#### CHALLENGE
Can you reproduce every line of the records below word for word, leaving the pictures out?

═══ DATA TO USE ═══

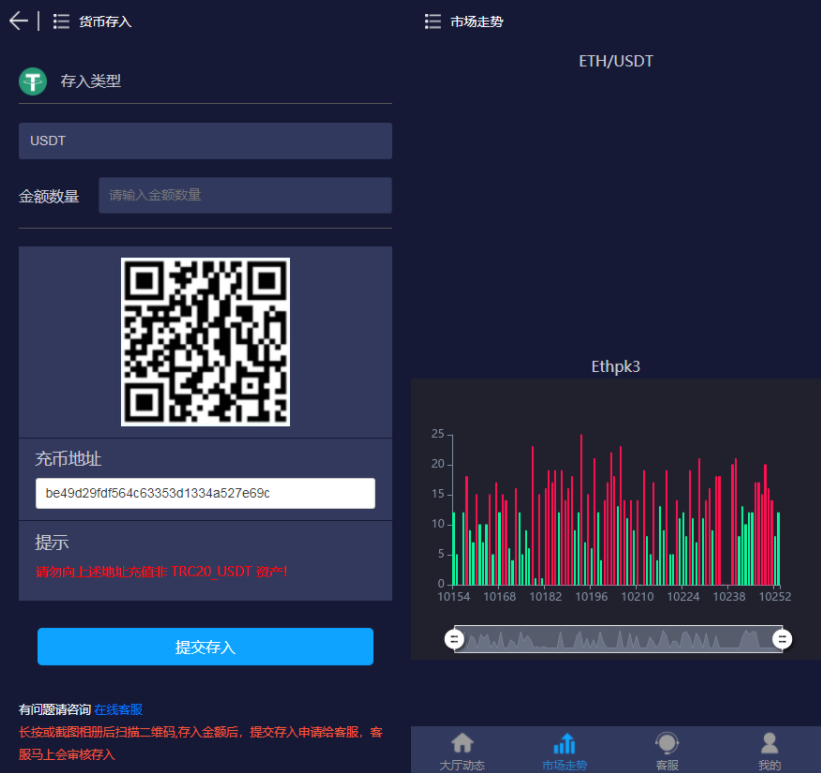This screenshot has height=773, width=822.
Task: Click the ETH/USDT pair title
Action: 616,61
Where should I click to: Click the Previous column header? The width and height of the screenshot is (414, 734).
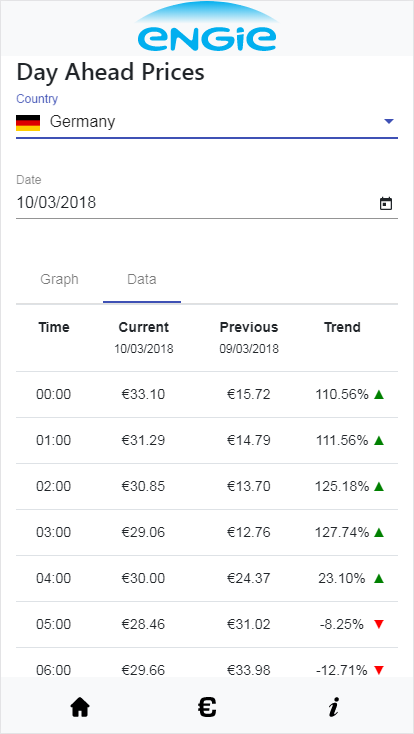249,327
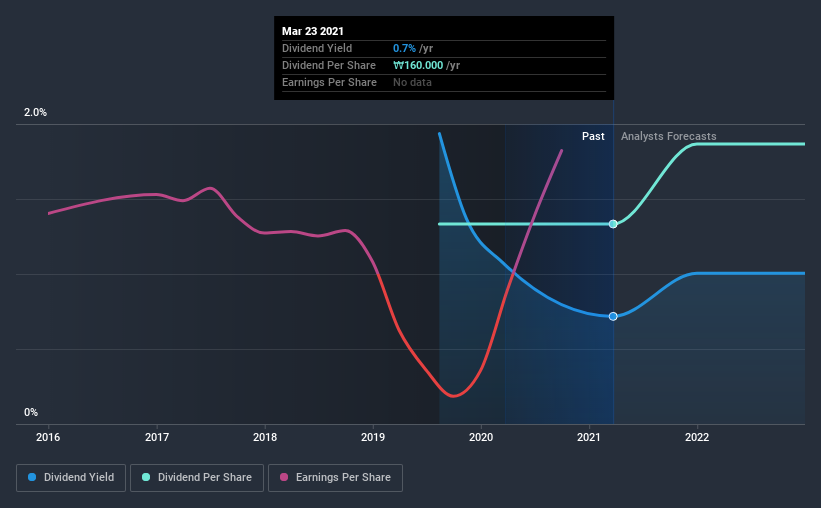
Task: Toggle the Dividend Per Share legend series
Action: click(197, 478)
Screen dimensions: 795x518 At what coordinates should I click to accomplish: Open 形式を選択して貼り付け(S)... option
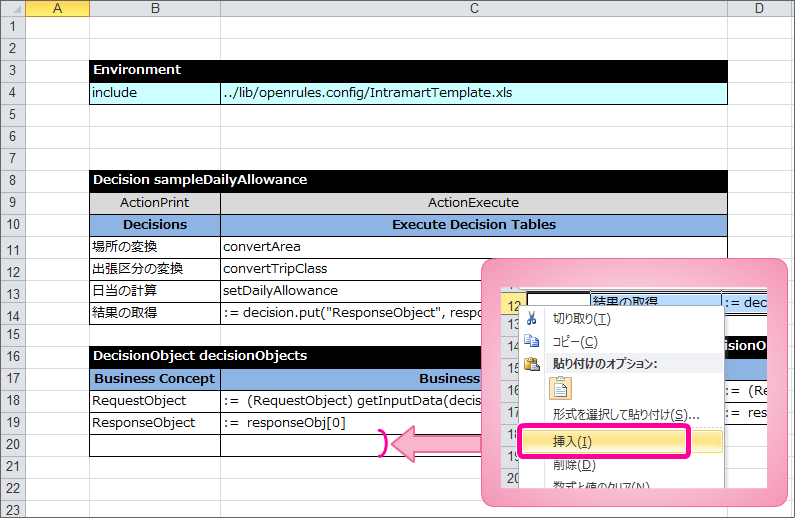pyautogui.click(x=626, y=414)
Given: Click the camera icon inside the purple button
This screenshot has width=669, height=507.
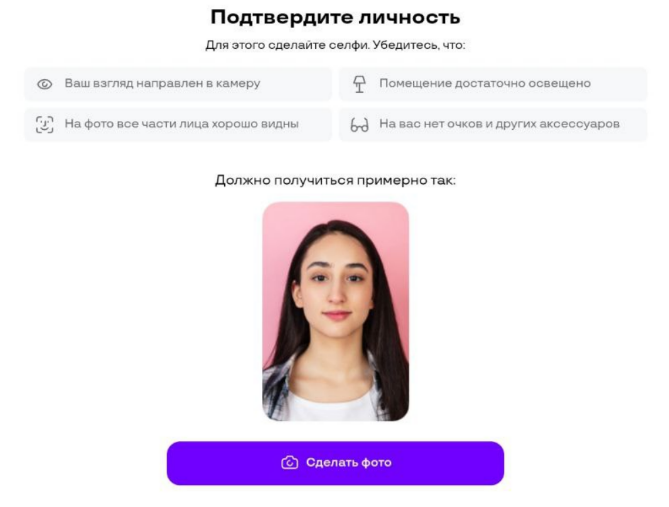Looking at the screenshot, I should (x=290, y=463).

═══

#### THE OUTPUT
This screenshot has height=773, width=822.
Task: Click the ETH/USDT pair title
Action: 616,61
Where should I click to: Click the Previous column header? The width and height of the screenshot is (414, 734).
249,327
Task: Toggle the Dividend Per Share legend series
Action: click(197, 478)
Screen dimensions: 795x518 At what coordinates should I click to accomplish: Open 形式を選択して貼り付け(S)... option
pyautogui.click(x=626, y=414)
Given: Click the camera icon inside the purple button
This screenshot has width=669, height=507.
Looking at the screenshot, I should (x=290, y=463).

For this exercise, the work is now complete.